| WHAT THIS TASK INVOLVES |
Starting at the line that contains "The height and" and ending at the final line of the entries below, write out each line exactly as it appears, but omit the pictures.

| DATASET |

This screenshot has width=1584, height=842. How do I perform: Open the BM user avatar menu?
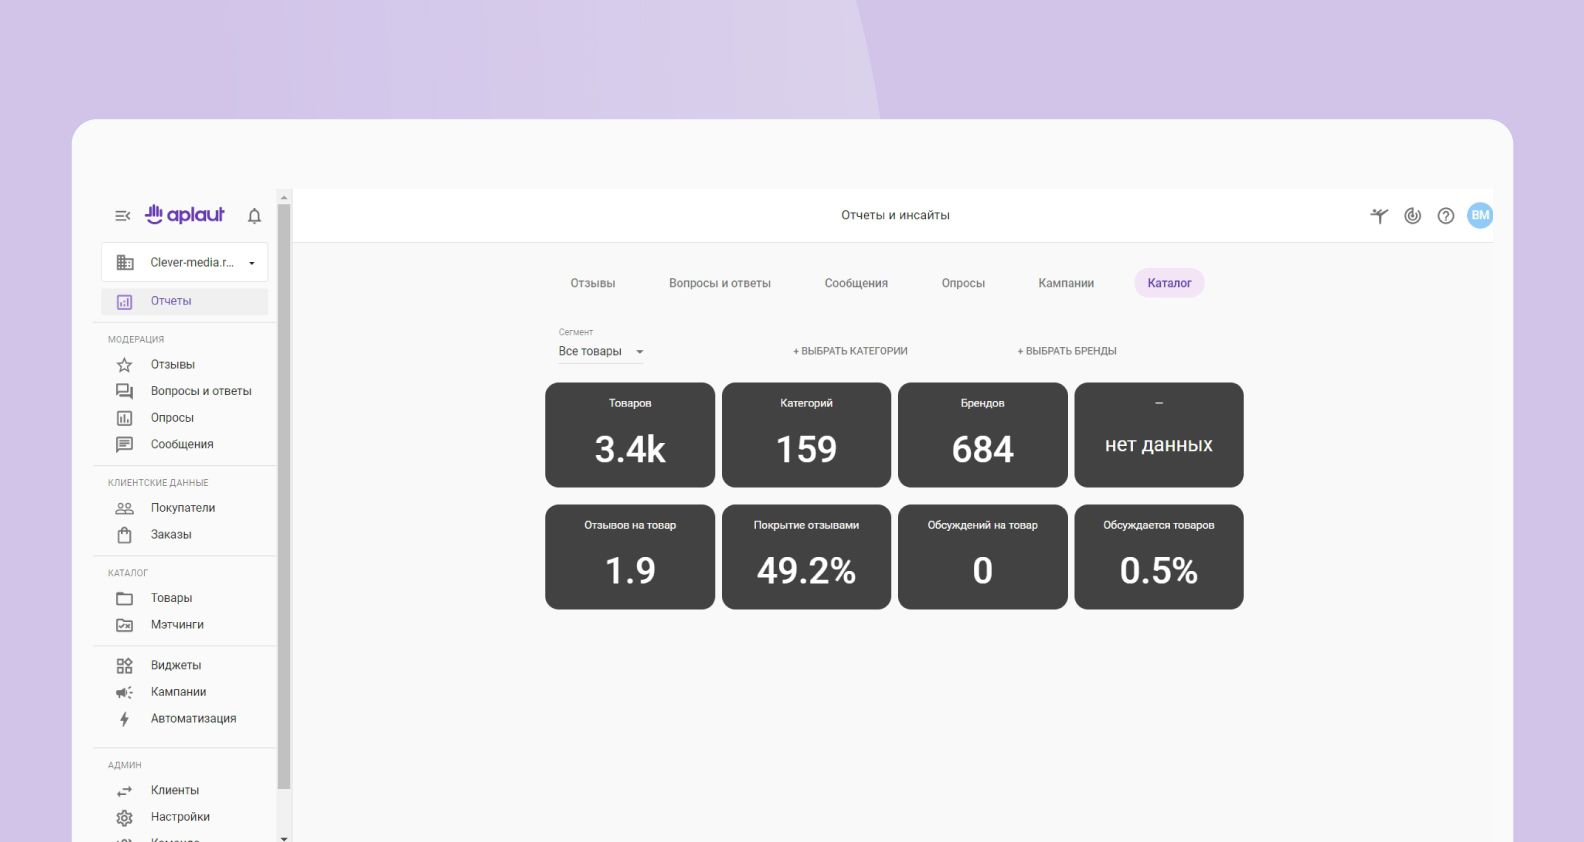coord(1479,215)
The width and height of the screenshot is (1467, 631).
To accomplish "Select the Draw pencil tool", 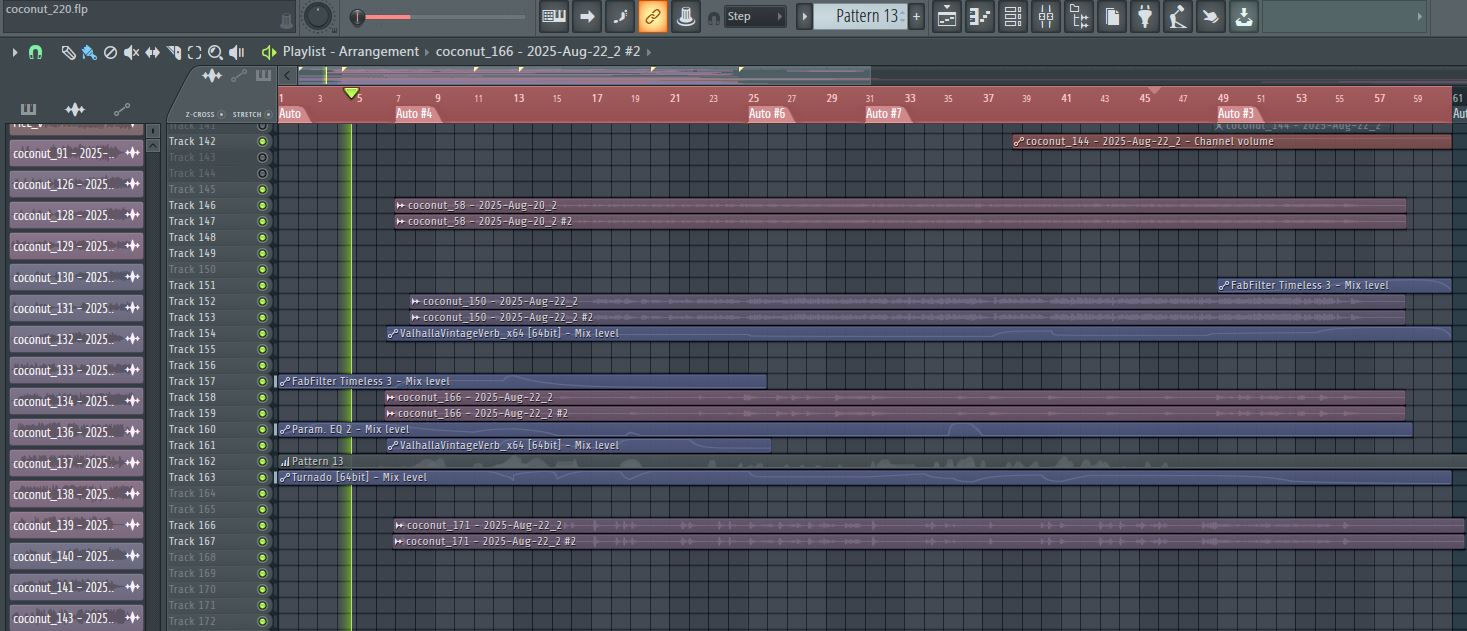I will click(68, 52).
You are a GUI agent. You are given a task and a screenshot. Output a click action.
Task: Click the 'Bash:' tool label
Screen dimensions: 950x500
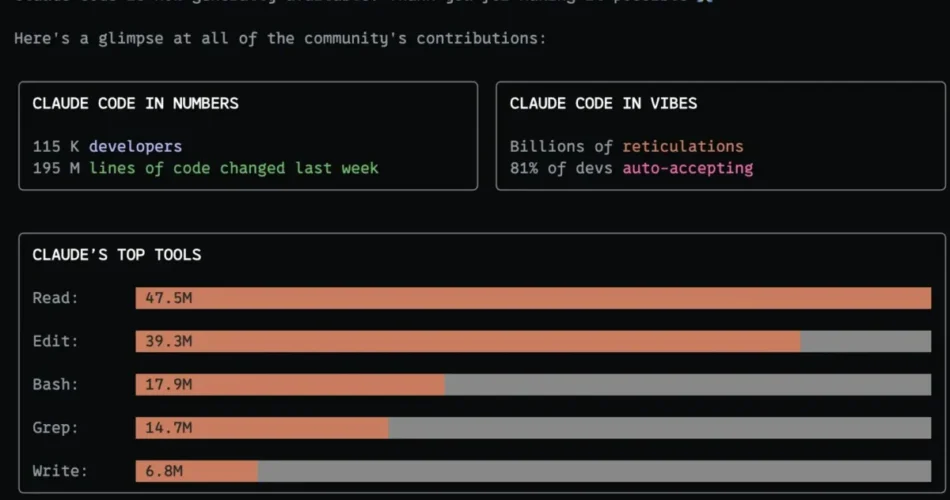[x=55, y=385]
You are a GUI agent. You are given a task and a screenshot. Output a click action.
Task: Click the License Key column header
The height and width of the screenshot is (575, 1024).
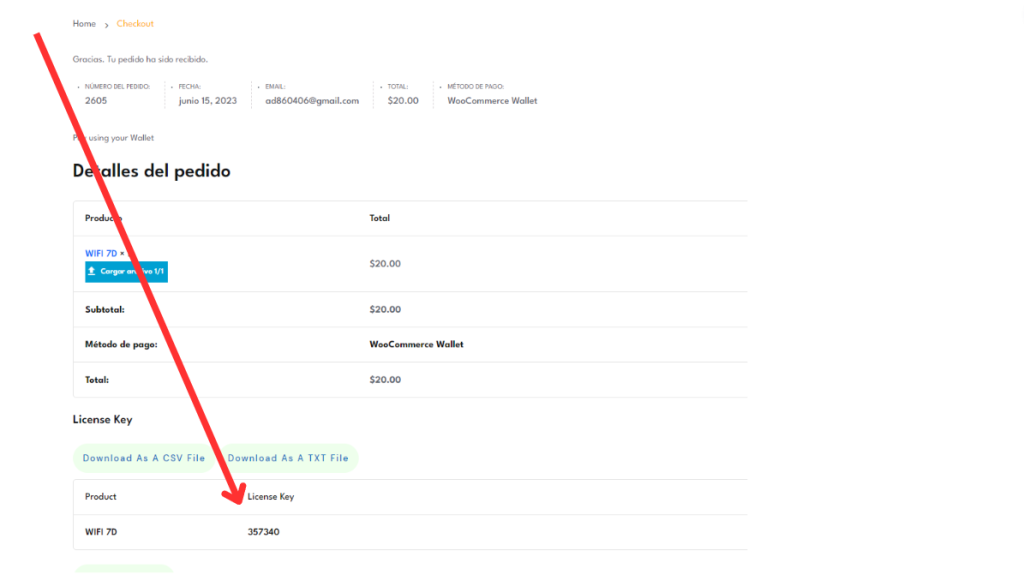pos(271,497)
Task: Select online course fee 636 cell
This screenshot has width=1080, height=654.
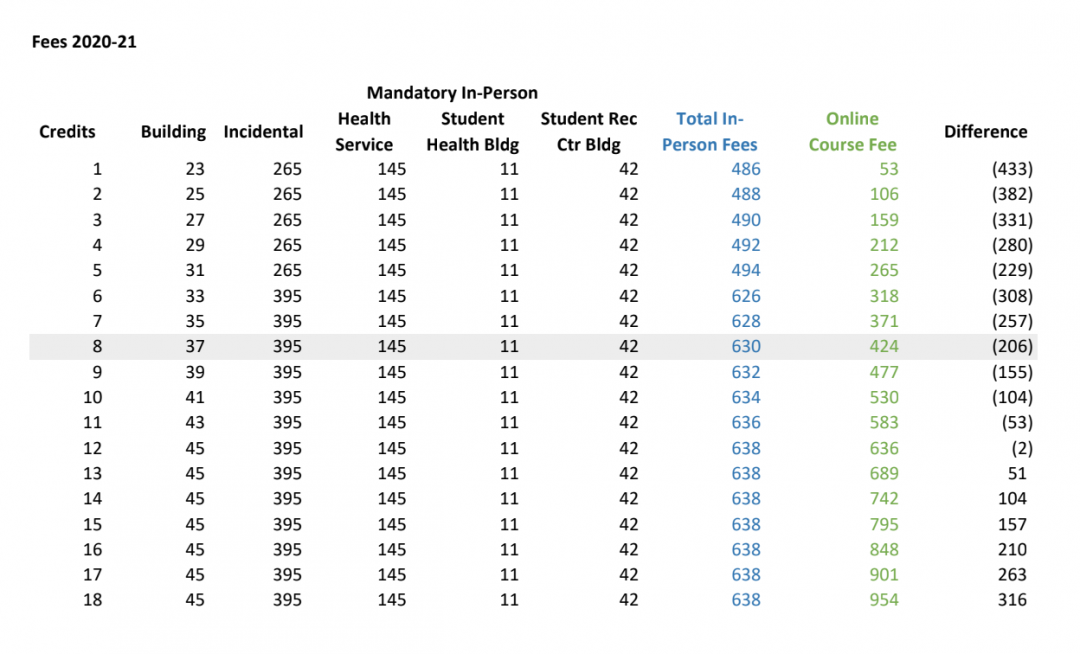Action: [x=883, y=448]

| SOLUTION TO THIS TASK |
The height and width of the screenshot is (575, 1024).
pos(271,497)
Task: Select online course fee 636 cell
This screenshot has width=1080, height=654.
Action: [x=883, y=448]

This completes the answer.